Exercise:
Retype the data between the line holding "Locate an element on the screen. Image resolution: width=1342" and the line holding "at that location.", with both of those lines included. Leave the pictures out of your answer.

Records supplied:
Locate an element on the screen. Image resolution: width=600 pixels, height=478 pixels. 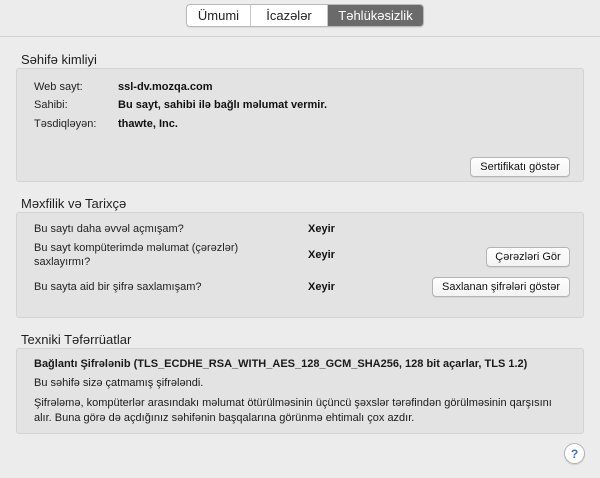
cookies-value: Xeyir is located at coordinates (322, 255).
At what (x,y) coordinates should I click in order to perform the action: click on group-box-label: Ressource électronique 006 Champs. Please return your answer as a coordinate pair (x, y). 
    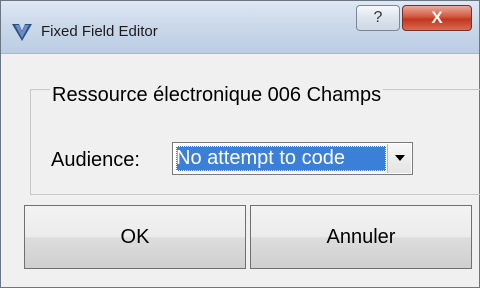
    Looking at the image, I should click on (217, 96).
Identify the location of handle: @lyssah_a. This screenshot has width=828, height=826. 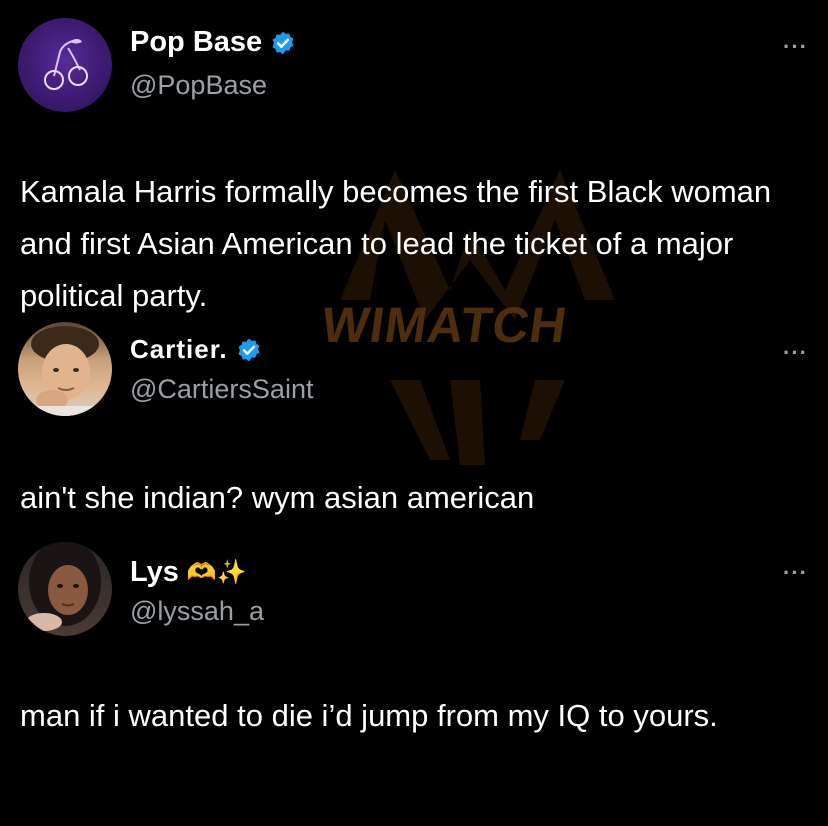
(197, 612).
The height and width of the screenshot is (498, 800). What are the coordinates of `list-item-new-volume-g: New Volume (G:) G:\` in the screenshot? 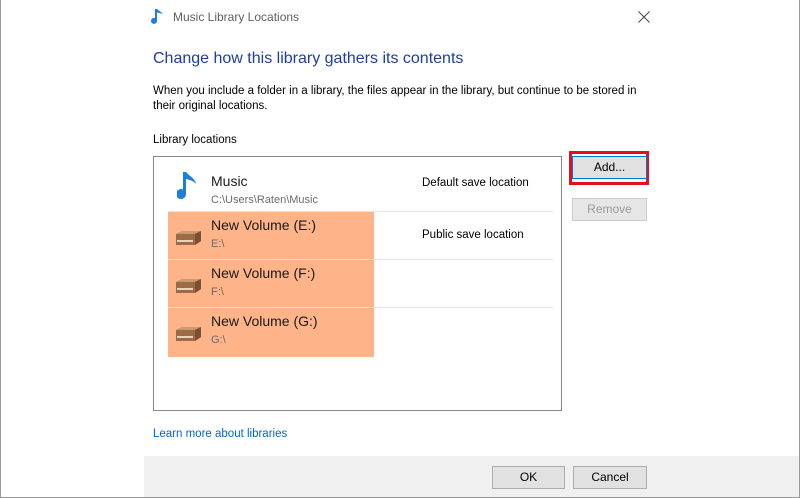 It's located at (360, 331).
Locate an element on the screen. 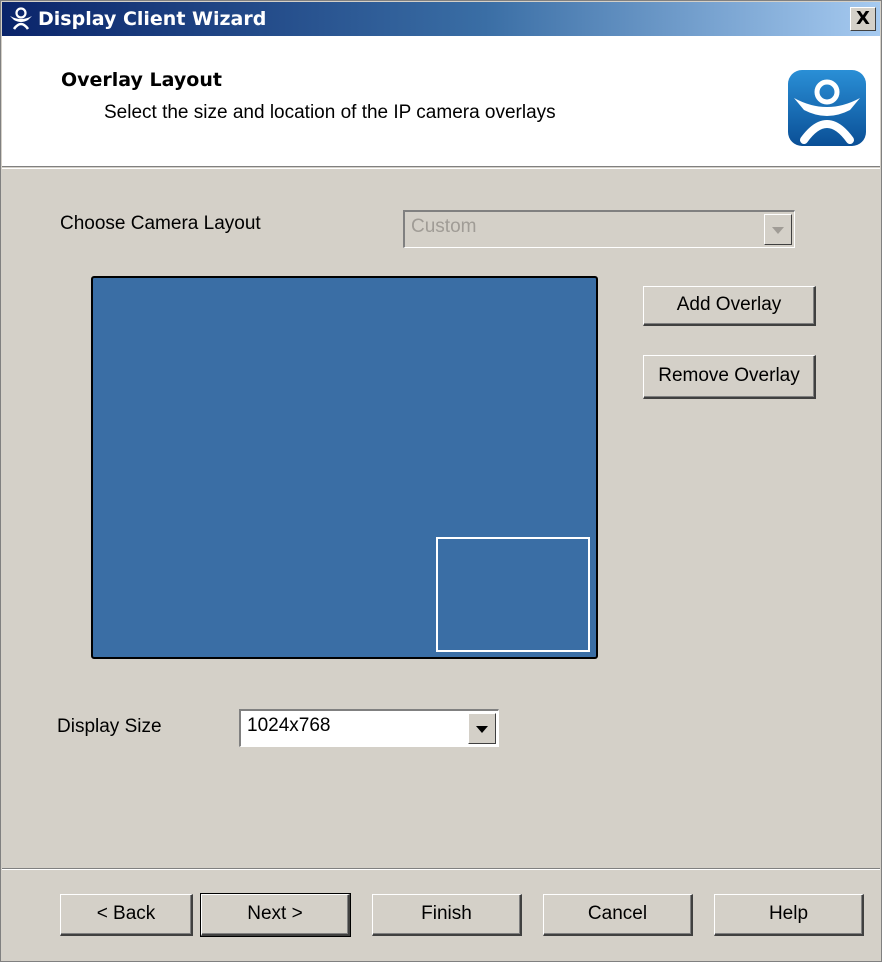 This screenshot has height=962, width=882. close-button: X is located at coordinates (863, 19).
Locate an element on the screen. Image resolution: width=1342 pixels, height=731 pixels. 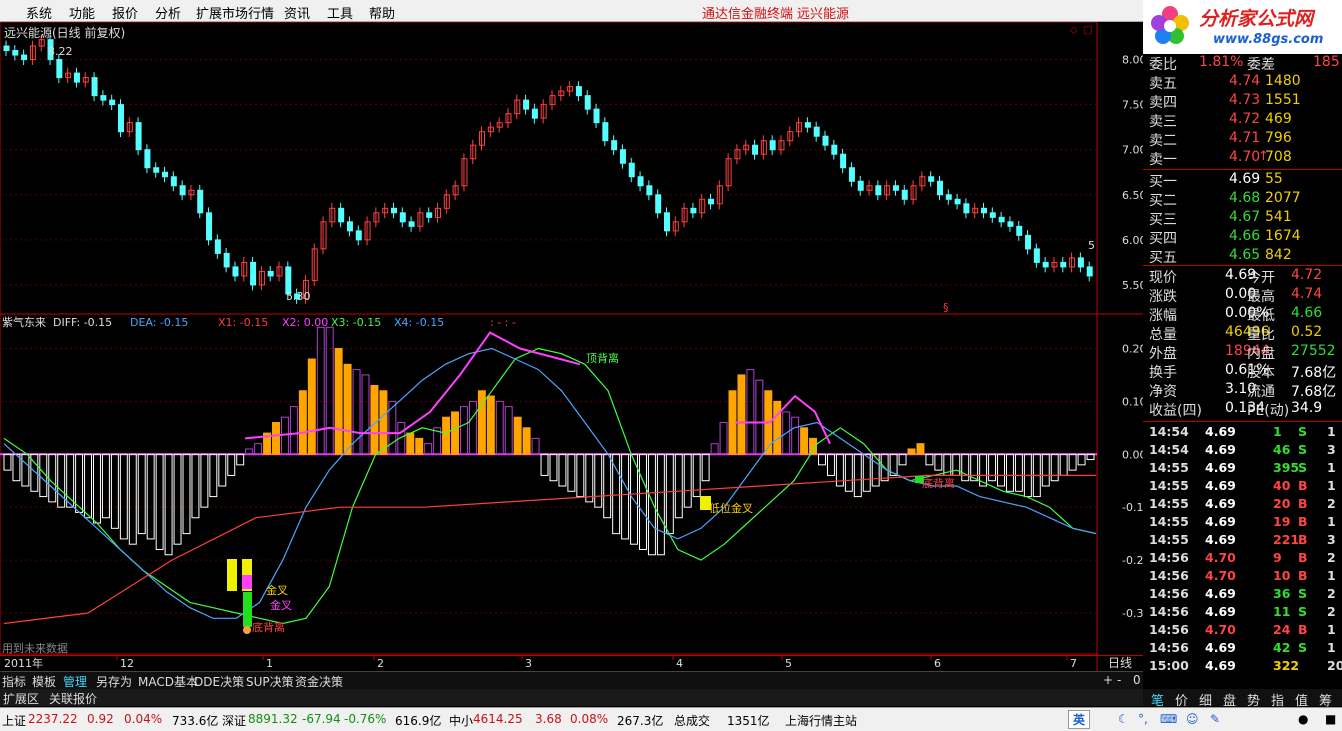
server-name: 上海行情主站 is located at coordinates (821, 720).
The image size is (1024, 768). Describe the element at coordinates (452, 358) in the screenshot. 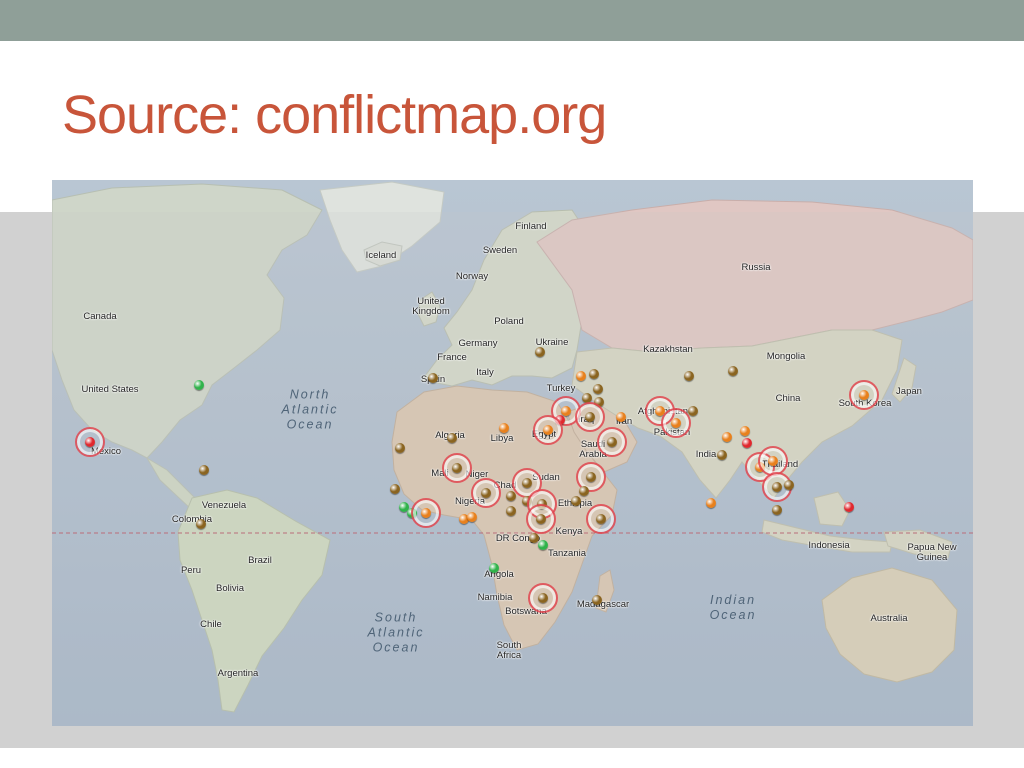

I see `map-label-france: France` at that location.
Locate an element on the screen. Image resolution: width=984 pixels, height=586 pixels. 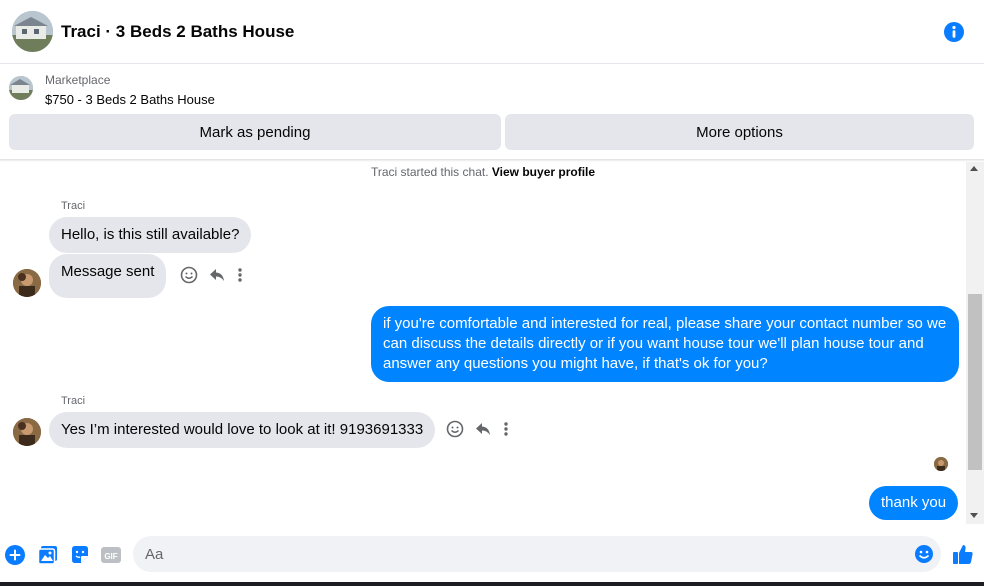
message-bubble-incoming: Hello, is this still available? is located at coordinates (150, 235).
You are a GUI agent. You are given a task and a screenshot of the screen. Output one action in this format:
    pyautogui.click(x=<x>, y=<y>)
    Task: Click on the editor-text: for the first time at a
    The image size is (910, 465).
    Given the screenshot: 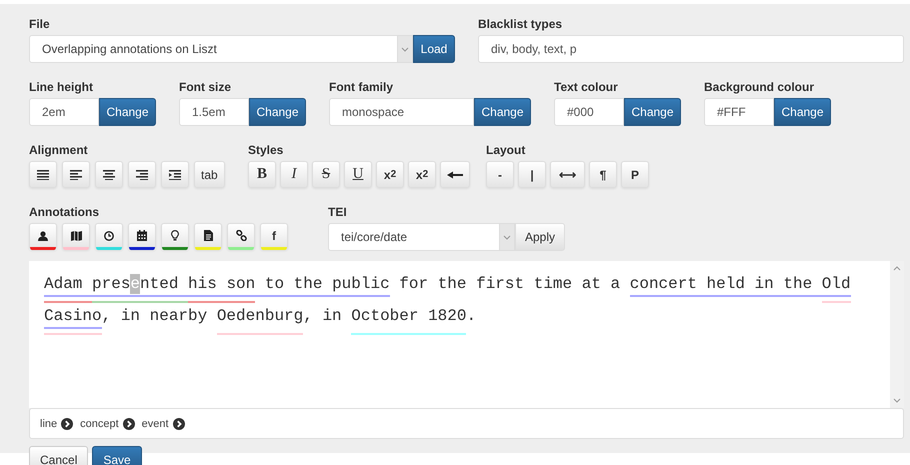 What is the action you would take?
    pyautogui.click(x=510, y=284)
    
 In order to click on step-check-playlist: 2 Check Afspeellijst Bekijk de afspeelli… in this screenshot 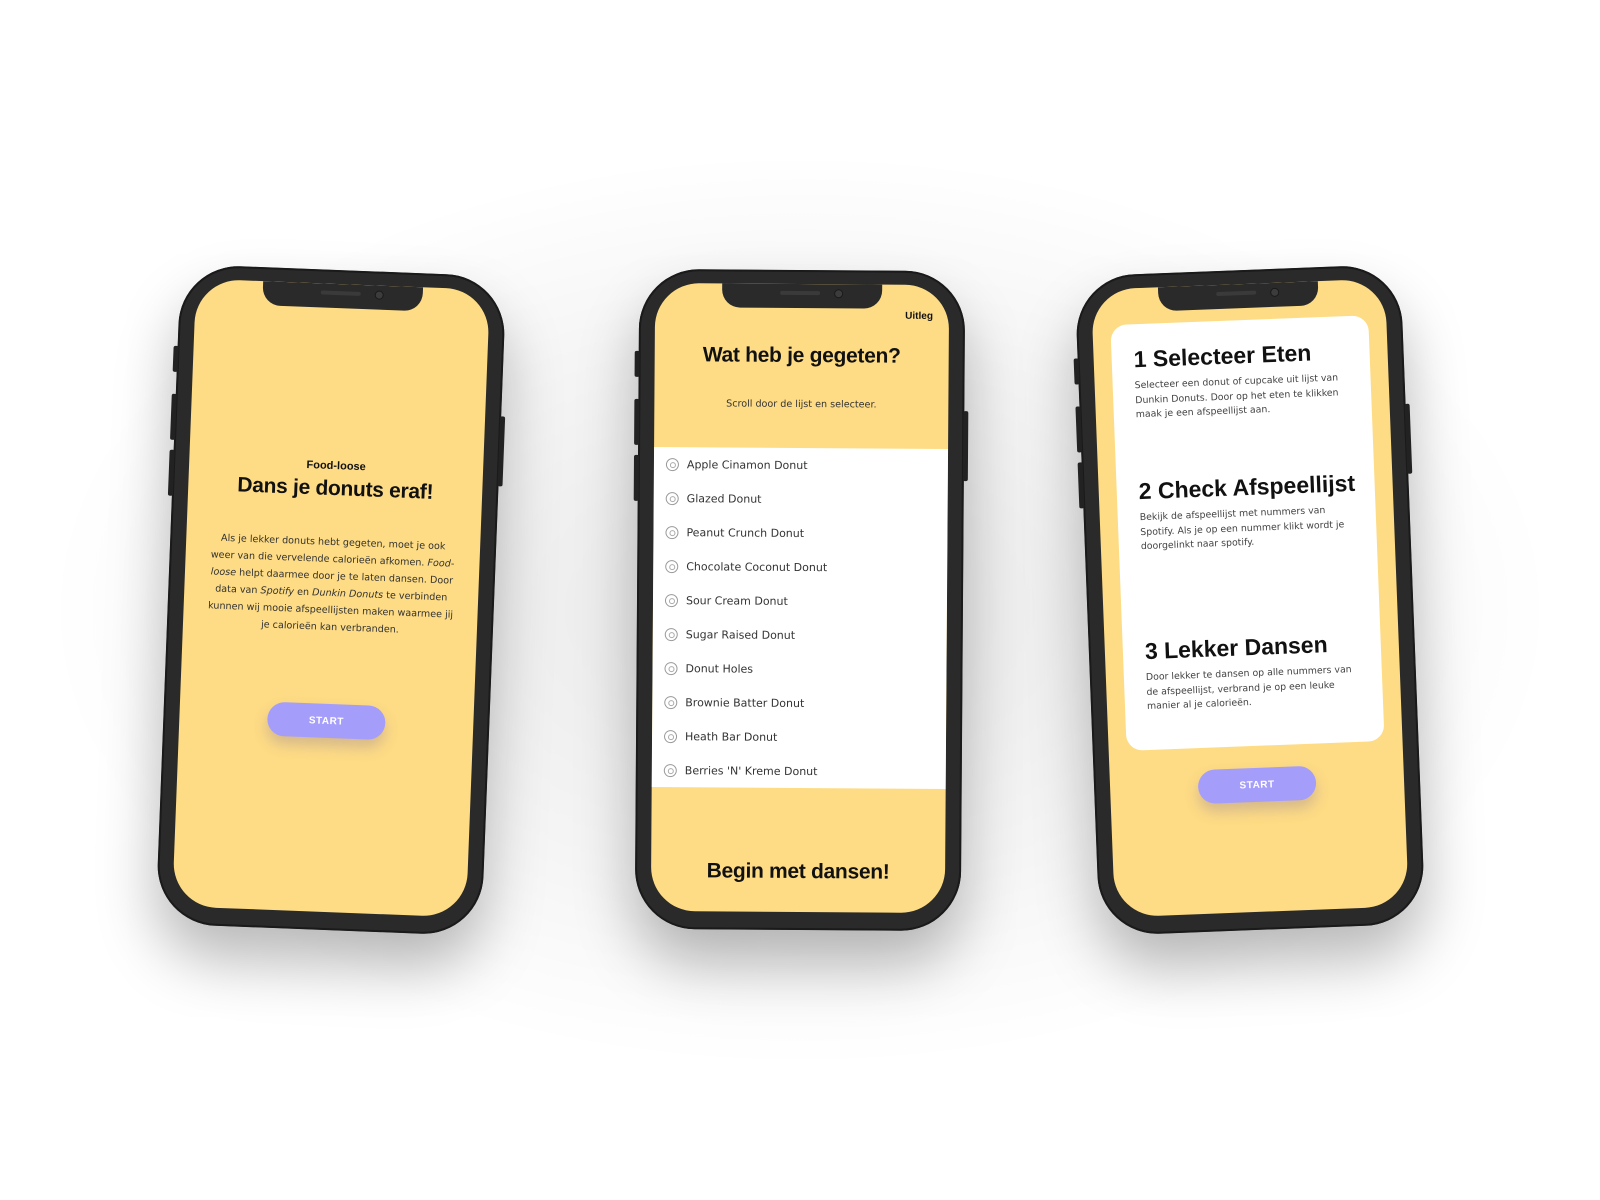, I will do `click(1248, 512)`.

Answer section:
Locate an element on the screen. Image resolution: width=1342 pixels, height=731 pixels. 
server-name: 上海行情主站 is located at coordinates (821, 720).
The image size is (1024, 768). Describe the element at coordinates (452, 358) in the screenshot. 

I see `map-label-france: France` at that location.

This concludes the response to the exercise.